Which lines run from the line with "BEDROOM (439, 168)" through the line with "[button] (323, 156)" in the entries below? Print them exactly, both ends included, and nothing more.

Saved entries
···

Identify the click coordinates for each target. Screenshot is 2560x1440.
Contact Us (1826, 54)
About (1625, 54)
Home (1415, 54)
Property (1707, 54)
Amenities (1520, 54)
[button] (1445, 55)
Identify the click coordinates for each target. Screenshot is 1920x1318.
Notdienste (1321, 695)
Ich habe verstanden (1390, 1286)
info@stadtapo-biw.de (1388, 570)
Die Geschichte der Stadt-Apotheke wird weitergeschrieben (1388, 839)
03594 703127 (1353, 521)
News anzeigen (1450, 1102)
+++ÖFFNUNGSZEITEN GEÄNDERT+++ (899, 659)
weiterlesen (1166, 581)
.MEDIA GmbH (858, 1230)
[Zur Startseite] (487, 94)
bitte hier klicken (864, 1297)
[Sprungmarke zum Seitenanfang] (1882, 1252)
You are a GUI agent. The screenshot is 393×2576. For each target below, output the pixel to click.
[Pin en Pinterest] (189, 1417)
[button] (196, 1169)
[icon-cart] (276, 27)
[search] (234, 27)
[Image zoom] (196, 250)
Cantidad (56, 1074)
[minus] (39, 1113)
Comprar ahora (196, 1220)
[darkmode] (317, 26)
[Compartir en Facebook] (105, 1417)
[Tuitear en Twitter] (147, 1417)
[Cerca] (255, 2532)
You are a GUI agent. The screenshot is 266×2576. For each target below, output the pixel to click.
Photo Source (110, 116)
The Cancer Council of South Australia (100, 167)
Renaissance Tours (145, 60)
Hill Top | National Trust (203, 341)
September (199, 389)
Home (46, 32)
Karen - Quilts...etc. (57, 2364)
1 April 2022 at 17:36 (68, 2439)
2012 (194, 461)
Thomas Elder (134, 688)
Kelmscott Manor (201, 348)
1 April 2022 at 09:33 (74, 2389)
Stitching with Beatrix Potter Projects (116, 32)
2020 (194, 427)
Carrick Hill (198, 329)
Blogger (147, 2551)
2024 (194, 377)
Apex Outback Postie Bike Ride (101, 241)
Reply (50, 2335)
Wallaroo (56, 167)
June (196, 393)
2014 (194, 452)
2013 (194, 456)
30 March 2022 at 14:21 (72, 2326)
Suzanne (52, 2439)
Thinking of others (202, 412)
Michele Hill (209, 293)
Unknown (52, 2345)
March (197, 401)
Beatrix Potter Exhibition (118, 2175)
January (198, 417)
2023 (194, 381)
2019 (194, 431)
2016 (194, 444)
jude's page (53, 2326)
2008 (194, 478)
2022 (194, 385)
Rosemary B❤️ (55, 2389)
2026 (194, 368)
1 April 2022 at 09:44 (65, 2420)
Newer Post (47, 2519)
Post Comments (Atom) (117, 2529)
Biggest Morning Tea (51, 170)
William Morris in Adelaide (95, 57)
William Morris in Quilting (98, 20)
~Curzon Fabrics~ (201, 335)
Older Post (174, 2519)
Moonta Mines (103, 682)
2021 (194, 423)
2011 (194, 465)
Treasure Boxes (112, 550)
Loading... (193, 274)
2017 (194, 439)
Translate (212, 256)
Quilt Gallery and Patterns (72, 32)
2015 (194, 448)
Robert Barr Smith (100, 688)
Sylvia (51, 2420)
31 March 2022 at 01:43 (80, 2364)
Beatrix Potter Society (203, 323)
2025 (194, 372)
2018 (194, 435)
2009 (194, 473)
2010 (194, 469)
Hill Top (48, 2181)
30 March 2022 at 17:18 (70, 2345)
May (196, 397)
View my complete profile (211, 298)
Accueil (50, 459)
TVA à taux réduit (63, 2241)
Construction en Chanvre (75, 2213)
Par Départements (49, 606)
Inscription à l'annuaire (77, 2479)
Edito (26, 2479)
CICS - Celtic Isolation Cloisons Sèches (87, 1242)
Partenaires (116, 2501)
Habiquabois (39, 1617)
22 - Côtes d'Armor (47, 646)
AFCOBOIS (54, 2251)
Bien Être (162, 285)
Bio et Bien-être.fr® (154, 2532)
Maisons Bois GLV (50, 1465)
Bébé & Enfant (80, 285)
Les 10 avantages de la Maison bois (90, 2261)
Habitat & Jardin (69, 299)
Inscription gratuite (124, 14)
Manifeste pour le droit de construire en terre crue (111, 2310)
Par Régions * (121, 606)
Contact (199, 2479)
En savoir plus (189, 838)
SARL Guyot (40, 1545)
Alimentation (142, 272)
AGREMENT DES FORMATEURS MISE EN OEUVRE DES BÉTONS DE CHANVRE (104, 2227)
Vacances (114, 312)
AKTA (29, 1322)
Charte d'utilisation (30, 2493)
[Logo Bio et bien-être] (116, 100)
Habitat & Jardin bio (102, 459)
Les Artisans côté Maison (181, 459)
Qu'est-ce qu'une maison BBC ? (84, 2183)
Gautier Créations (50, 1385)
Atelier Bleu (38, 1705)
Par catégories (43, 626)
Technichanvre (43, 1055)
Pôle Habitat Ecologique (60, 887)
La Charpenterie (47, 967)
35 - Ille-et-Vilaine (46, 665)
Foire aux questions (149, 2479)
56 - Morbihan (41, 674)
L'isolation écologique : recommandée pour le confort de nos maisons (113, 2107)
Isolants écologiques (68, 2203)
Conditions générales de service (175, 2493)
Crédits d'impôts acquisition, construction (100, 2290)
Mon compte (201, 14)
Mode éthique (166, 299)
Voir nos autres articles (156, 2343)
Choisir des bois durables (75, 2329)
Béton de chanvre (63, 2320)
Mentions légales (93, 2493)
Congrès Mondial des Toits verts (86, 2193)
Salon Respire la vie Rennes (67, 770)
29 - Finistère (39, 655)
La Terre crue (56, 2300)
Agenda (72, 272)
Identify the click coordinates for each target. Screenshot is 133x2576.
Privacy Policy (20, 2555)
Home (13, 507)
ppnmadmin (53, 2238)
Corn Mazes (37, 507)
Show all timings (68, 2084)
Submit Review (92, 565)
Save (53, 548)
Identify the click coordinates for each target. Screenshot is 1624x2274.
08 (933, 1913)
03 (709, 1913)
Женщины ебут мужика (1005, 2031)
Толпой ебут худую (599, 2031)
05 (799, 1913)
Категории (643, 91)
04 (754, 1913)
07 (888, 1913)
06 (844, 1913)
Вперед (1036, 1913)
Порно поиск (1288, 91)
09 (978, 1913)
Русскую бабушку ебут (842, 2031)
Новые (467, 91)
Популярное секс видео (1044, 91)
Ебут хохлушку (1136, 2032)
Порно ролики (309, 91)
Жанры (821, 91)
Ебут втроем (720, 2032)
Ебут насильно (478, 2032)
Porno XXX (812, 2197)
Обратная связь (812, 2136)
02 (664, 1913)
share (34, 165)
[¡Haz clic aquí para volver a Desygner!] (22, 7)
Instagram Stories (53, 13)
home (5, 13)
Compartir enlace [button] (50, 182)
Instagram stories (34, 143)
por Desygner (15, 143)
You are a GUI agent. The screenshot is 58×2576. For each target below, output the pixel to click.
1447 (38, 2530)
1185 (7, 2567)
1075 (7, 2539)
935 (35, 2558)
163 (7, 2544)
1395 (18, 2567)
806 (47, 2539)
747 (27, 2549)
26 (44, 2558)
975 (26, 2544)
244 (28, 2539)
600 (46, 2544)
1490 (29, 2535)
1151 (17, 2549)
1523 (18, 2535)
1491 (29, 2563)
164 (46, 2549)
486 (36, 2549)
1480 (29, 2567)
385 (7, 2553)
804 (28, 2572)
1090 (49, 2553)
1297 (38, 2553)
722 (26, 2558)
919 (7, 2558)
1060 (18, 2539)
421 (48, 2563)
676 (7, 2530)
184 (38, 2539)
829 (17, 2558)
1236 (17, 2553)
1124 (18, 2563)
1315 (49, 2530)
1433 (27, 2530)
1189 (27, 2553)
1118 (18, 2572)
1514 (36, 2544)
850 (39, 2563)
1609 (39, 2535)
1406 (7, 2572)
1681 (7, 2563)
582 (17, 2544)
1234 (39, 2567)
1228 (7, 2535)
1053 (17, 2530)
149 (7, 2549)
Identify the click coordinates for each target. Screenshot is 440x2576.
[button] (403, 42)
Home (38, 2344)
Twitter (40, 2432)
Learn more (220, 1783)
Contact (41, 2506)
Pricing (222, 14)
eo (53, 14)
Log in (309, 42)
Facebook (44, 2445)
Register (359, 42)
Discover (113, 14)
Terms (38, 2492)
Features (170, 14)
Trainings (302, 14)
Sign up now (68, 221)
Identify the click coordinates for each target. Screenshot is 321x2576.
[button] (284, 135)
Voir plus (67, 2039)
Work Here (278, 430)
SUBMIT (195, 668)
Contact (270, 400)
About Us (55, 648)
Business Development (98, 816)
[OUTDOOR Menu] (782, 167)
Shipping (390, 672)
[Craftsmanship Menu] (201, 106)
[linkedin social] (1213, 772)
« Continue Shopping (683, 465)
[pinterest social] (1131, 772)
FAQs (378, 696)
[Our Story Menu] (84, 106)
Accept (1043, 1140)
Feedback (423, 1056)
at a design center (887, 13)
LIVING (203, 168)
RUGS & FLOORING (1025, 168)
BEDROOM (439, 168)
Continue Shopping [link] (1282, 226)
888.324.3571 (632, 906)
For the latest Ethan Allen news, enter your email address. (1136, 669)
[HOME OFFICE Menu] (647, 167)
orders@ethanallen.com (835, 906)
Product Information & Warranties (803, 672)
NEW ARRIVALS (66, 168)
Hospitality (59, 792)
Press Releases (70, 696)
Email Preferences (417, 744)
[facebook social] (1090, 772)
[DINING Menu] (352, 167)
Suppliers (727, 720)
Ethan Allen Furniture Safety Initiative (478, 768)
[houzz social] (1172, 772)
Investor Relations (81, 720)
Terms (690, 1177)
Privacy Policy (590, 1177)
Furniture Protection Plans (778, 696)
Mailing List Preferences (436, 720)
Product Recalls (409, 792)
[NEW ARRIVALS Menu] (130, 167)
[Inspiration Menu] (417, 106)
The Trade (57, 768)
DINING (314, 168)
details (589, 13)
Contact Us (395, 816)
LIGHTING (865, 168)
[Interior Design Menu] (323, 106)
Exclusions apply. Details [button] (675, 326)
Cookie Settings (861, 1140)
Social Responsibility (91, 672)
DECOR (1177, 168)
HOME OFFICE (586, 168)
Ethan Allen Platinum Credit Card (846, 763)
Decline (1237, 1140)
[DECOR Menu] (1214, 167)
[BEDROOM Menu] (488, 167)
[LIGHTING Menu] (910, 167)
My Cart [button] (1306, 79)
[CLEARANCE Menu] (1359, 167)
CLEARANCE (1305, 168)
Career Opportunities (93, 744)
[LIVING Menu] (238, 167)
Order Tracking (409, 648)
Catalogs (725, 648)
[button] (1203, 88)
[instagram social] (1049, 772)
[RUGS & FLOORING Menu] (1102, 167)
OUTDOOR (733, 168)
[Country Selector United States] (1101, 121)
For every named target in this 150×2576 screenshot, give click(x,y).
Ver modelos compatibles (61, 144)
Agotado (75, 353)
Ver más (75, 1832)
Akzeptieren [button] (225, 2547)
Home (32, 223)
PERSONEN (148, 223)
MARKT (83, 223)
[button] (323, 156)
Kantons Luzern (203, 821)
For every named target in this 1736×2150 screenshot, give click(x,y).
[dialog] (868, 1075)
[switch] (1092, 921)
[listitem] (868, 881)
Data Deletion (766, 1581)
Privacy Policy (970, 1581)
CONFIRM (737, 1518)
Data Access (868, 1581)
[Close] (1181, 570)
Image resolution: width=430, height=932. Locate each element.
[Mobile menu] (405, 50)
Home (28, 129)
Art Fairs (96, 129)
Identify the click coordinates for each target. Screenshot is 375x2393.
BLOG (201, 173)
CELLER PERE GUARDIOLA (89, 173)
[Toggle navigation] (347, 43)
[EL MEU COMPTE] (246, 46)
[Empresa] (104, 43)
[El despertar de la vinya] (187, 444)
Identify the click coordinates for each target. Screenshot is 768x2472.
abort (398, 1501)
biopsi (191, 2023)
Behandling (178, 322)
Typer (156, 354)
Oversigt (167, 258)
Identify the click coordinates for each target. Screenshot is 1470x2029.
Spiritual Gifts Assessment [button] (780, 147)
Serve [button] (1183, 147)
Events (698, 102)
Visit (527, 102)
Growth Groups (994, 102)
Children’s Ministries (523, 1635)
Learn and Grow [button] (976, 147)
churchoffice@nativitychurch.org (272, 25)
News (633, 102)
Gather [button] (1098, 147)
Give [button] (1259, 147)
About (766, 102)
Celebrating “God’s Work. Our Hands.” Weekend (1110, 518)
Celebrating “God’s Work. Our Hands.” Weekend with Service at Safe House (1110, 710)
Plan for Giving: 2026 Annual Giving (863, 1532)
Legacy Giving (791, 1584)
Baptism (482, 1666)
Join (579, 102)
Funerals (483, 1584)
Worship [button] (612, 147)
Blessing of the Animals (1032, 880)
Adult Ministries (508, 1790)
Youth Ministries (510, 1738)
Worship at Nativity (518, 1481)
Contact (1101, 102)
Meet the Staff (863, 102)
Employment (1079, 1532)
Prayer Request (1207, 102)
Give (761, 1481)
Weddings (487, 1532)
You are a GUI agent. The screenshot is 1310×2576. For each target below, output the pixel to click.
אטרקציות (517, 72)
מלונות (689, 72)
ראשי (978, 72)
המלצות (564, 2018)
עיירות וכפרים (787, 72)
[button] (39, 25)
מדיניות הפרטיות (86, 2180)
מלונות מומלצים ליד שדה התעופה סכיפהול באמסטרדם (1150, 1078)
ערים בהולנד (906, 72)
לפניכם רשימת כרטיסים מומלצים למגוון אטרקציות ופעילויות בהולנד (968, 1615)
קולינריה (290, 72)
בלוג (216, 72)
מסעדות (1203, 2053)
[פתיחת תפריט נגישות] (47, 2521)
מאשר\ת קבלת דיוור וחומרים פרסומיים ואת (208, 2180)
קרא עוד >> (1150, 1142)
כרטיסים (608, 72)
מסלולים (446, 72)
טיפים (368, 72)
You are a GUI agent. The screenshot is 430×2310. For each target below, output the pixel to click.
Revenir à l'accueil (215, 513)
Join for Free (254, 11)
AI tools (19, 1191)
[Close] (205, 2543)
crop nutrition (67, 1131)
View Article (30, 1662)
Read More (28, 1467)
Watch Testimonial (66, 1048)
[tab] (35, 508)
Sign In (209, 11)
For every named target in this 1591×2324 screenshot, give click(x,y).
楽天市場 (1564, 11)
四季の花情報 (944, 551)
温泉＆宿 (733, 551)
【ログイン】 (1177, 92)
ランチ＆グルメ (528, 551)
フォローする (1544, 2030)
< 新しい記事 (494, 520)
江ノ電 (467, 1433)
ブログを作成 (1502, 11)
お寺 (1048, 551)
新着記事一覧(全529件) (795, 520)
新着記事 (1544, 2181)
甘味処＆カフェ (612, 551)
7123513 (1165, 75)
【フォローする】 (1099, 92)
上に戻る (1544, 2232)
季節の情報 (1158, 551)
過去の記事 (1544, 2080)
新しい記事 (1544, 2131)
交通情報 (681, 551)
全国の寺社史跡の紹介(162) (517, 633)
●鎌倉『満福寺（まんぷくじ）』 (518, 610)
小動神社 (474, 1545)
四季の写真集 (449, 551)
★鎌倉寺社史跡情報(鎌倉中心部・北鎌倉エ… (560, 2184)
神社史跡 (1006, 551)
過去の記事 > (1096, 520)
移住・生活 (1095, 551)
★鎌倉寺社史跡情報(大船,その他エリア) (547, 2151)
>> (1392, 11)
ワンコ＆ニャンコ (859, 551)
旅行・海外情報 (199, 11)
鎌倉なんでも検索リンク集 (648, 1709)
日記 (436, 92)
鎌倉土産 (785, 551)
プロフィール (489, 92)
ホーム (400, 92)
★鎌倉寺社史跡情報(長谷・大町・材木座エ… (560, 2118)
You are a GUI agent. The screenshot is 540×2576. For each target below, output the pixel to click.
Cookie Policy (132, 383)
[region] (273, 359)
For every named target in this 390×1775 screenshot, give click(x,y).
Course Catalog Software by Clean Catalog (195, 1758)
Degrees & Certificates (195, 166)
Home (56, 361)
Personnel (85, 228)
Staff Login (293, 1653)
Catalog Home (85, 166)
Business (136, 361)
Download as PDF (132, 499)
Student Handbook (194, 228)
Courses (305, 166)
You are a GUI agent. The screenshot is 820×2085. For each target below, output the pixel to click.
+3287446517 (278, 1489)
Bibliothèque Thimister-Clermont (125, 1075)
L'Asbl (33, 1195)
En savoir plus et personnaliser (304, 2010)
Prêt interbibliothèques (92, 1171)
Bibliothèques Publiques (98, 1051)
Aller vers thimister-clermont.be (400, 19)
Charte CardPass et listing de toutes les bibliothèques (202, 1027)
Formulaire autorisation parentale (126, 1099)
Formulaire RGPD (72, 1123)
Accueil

···

RESULT FOR THIS EXERCISE
BEDROOM (439, 168)
Continue Shopping [link] (1282, 226)
888.324.3571 (632, 906)
For the latest Ethan Allen news, enter your email address. (1136, 669)
[HOME OFFICE Menu] (647, 167)
orders@ethanallen.com (835, 906)
Product Information & Warranties (803, 672)
NEW ARRIVALS (66, 168)
Hospitality (59, 792)
Press Releases (70, 696)
Email Preferences (417, 744)
[facebook social] (1090, 772)
[DINING Menu] (352, 167)
Suppliers (727, 720)
Ethan Allen Furniture Safety Initiative (478, 768)
[houzz social] (1172, 772)
Investor Relations (81, 720)
Terms (690, 1177)
Privacy Policy (590, 1177)
Furniture Protection Plans (778, 696)
Mailing List Preferences (436, 720)
Product Recalls (409, 792)
[NEW ARRIVALS Menu] (130, 167)
[Inspiration Menu] (417, 106)
The Trade (57, 768)
DINING (314, 168)
details (589, 13)
Contact Us (395, 816)
LIGHTING (865, 168)
[Interior Design Menu] (323, 106)
Exclusions apply. Details [button] (675, 326)
Cookie Settings (861, 1140)
Social Responsibility (91, 672)
DECOR (1177, 168)
HOME OFFICE (586, 168)
Ethan Allen Platinum Credit Card (846, 763)
Decline (1237, 1140)
[DECOR Menu] (1214, 167)
[BEDROOM Menu] (488, 167)
[LIGHTING Menu] (910, 167)
My Cart [button] (1306, 79)
[CLEARANCE Menu] (1359, 167)
CLEARANCE (1305, 168)
Career Opportunities (93, 744)
[LIVING Menu] (238, 167)
Order Tracking (409, 648)
Catalogs (725, 648)
[button] (1203, 88)
[instagram social] (1049, 772)
[RUGS & FLOORING Menu] (1102, 167)
OUTDOOR (733, 168)
[Country Selector United States] (1101, 121)
For every named target in this 150×2576 screenshot, give click(x,y).
Ver modelos compatibles (61, 144)
Agotado (75, 353)
Ver más (75, 1832)
Akzeptieren [button] (225, 2547)
Home (32, 223)
PERSONEN (148, 223)
MARKT (83, 223)
[button] (323, 156)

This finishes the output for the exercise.